• What to do
The answer must consist solely of the lines from the line with "The height and" to the final line of the data below, reproduced exactly, pictures omitted.

Records contained in a dataset
++++++++

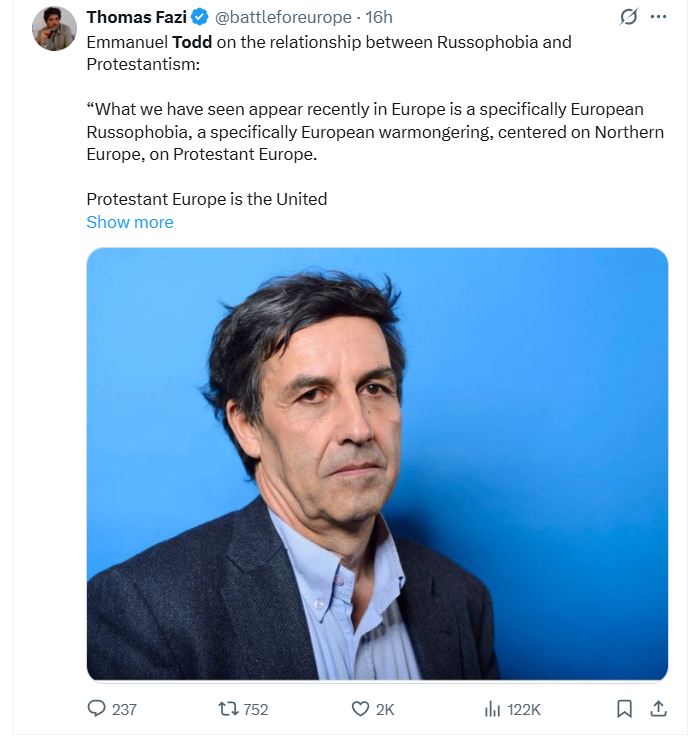Open the 16h timestamp link
691x736 pixels.
click(x=380, y=17)
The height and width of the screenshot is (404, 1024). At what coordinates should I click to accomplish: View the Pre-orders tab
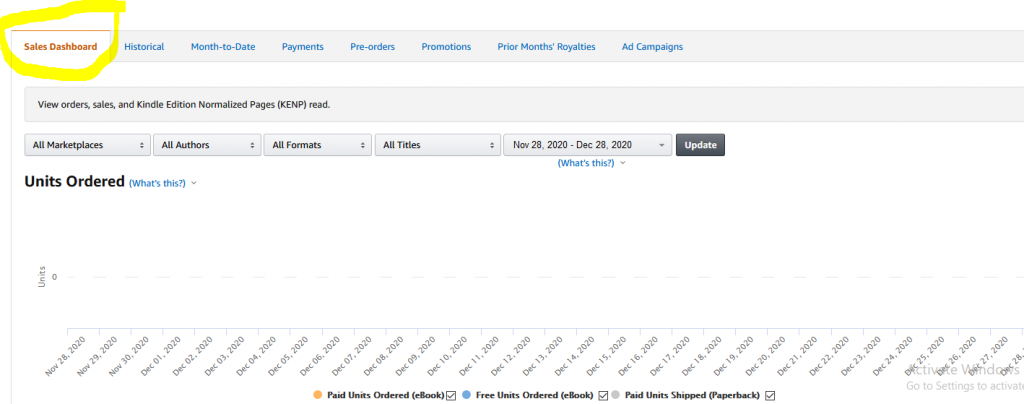point(372,47)
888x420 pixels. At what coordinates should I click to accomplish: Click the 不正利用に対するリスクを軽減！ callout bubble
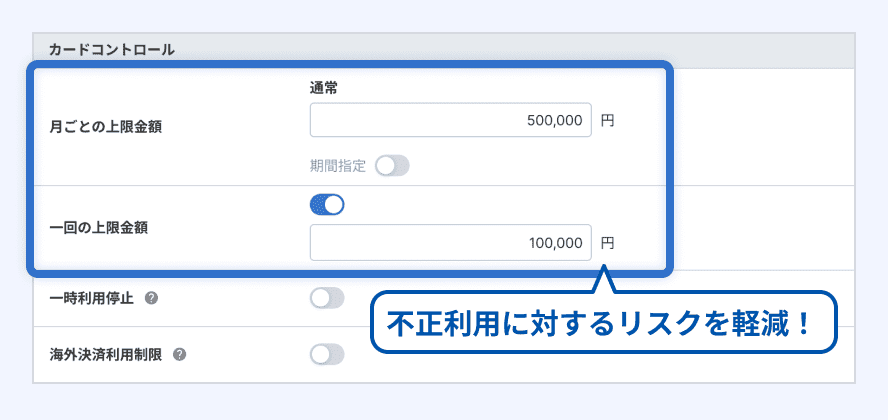click(x=604, y=324)
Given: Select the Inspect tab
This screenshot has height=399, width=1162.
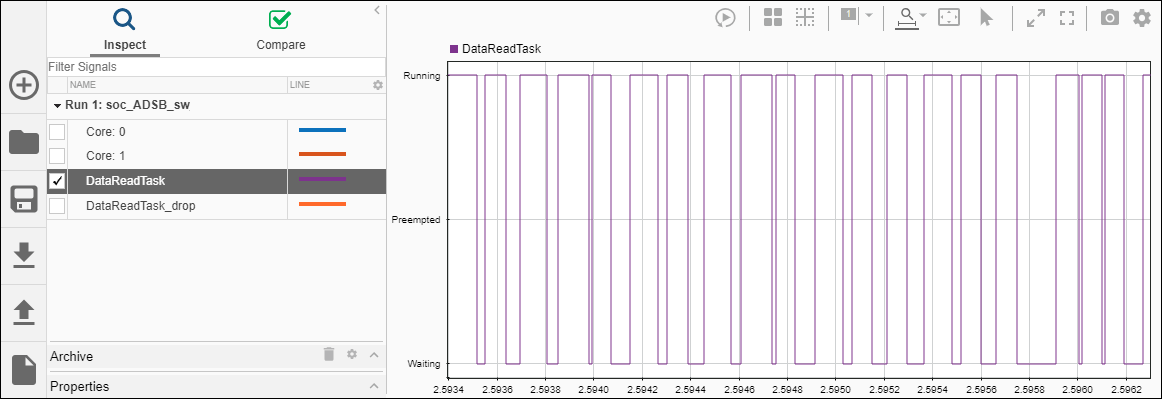Looking at the screenshot, I should pyautogui.click(x=124, y=30).
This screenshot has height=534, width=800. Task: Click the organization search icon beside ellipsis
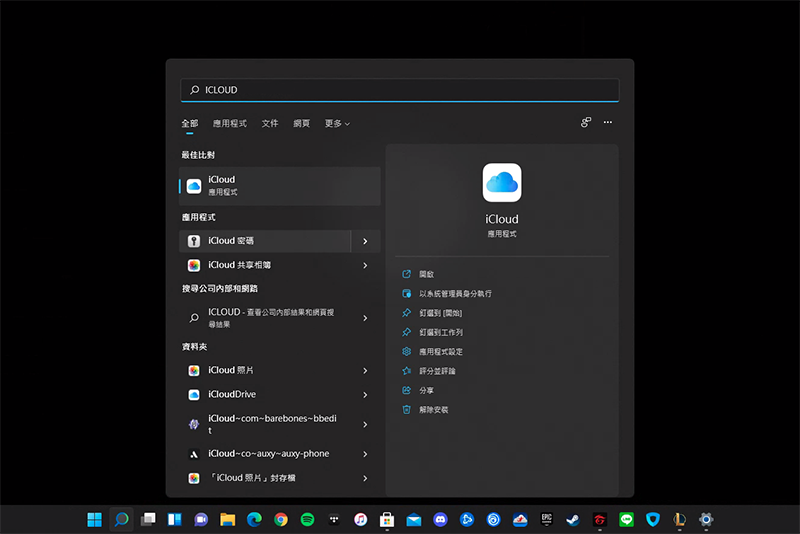pos(586,123)
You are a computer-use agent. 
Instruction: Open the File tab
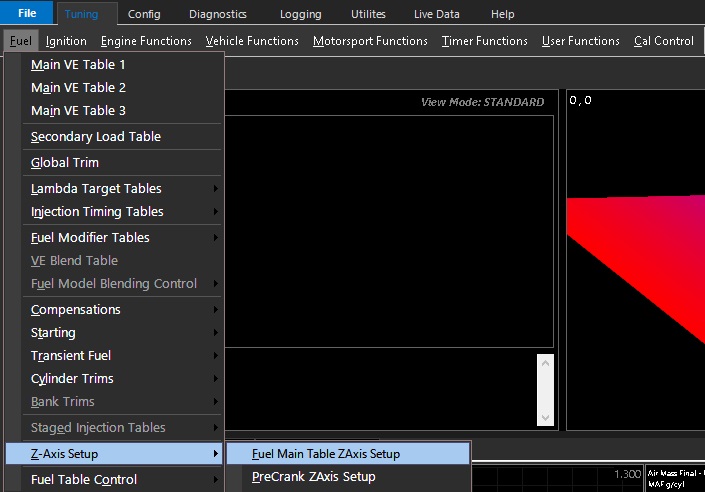(x=27, y=14)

++++++++

• Completed task
The height and width of the screenshot is (404, 1024). At what coordinates should I click to accomplish: View the Pre-orders tab
point(372,47)
888x420 pixels. At what coordinates should I click to accomplish: Click the 不正利用に対するリスクを軽減！ callout bubble
click(x=604, y=324)
Given: Select the Inspect tab
This screenshot has height=399, width=1162.
Looking at the screenshot, I should pyautogui.click(x=124, y=30).
This screenshot has height=534, width=800. Task: Click the organization search icon beside ellipsis
pos(586,123)
You are a computer-use agent. 
Instruction: Open the File tab
(x=27, y=14)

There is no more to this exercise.